- Prompt -
Please reproduce the listing below word for word, with every line kept as it appears.

- Provided data -
++++++++++++++++++++
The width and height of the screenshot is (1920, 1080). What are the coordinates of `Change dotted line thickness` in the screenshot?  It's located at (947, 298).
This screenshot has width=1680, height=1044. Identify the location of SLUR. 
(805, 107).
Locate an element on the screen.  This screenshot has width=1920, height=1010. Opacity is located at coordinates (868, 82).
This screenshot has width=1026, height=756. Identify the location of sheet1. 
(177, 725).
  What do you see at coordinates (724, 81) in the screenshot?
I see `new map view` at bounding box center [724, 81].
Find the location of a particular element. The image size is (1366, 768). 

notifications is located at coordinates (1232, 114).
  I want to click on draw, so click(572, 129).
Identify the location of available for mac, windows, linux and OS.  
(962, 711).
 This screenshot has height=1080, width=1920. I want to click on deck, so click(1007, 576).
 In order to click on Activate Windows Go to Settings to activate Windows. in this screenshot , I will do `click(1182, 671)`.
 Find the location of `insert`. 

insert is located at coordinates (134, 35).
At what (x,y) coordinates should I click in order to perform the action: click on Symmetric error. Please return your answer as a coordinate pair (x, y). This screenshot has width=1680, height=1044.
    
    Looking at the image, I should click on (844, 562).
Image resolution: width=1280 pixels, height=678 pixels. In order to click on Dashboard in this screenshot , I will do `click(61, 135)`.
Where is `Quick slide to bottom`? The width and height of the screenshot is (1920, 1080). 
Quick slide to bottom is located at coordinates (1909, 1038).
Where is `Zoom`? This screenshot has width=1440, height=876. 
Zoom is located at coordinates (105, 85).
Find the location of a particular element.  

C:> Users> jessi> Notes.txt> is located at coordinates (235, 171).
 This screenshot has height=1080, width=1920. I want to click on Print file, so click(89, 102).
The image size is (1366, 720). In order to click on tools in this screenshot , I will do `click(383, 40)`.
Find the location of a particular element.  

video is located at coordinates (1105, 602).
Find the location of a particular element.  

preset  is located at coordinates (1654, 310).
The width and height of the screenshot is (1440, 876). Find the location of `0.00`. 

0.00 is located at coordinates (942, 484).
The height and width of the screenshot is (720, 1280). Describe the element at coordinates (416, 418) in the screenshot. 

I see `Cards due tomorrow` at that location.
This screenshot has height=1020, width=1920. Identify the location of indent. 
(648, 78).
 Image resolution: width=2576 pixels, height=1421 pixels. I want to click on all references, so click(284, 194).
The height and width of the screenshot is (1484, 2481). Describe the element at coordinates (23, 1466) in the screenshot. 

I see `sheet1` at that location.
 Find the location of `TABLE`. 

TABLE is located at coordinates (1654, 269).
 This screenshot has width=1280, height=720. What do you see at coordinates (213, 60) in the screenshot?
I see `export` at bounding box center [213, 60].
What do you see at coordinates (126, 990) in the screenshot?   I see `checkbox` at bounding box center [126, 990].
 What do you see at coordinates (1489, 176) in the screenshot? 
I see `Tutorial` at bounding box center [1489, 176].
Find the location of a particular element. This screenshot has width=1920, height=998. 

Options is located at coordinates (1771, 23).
++++++++++++++++++++
- Right answer -
The width and height of the screenshot is (1920, 1080). What are the coordinates of `Change dotted line thickness` in the screenshot?  It's located at (947, 298).
This screenshot has width=1680, height=1044. Identify the location of SLUR. 
(805, 107).
Locate an element on the screen.  This screenshot has width=1920, height=1010. Opacity is located at coordinates (868, 82).
This screenshot has width=1026, height=756. Identify the location of sheet1. 
(177, 725).
  What do you see at coordinates (724, 81) in the screenshot?
I see `new map view` at bounding box center [724, 81].
Find the location of a particular element. The image size is (1366, 768). 

notifications is located at coordinates (1232, 114).
  I want to click on draw, so click(572, 129).
Identify the location of available for mac, windows, linux and OS.  
(962, 711).
 This screenshot has height=1080, width=1920. I want to click on deck, so click(1007, 576).
 In order to click on Activate Windows Go to Settings to activate Windows. in this screenshot , I will do `click(1182, 671)`.
 Find the location of `insert`. 

insert is located at coordinates (134, 35).
At what (x,y) coordinates should I click in order to perform the action: click on Symmetric error. Please return your answer as a coordinate pair (x, y). This screenshot has width=1680, height=1044.
    
    Looking at the image, I should click on (844, 562).
Image resolution: width=1280 pixels, height=678 pixels. In order to click on Dashboard in this screenshot , I will do `click(61, 135)`.
Where is `Quick slide to bottom`? The width and height of the screenshot is (1920, 1080). 
Quick slide to bottom is located at coordinates (1909, 1038).
Where is `Zoom`? This screenshot has width=1440, height=876. 
Zoom is located at coordinates (105, 85).
Find the location of a particular element.  

C:> Users> jessi> Notes.txt> is located at coordinates (235, 171).
 This screenshot has height=1080, width=1920. I want to click on Print file, so click(89, 102).
The image size is (1366, 720). In order to click on tools in this screenshot , I will do `click(383, 40)`.
Find the location of a particular element.  

video is located at coordinates (1105, 602).
Find the location of a particular element.  

preset  is located at coordinates (1654, 310).
The width and height of the screenshot is (1440, 876). Find the location of `0.00`. 

0.00 is located at coordinates (942, 484).
The height and width of the screenshot is (720, 1280). Describe the element at coordinates (416, 418) in the screenshot. 

I see `Cards due tomorrow` at that location.
This screenshot has height=1020, width=1920. Identify the location of indent. 
(648, 78).
 Image resolution: width=2576 pixels, height=1421 pixels. I want to click on all references, so click(284, 194).
The height and width of the screenshot is (1484, 2481). Describe the element at coordinates (23, 1466) in the screenshot. 

I see `sheet1` at that location.
 Find the location of `TABLE`. 

TABLE is located at coordinates (1654, 269).
 This screenshot has width=1280, height=720. What do you see at coordinates (213, 60) in the screenshot?
I see `export` at bounding box center [213, 60].
What do you see at coordinates (126, 990) in the screenshot?   I see `checkbox` at bounding box center [126, 990].
 What do you see at coordinates (1489, 176) in the screenshot? 
I see `Tutorial` at bounding box center [1489, 176].
Find the location of a particular element. This screenshot has width=1920, height=998. 

Options is located at coordinates (1771, 23).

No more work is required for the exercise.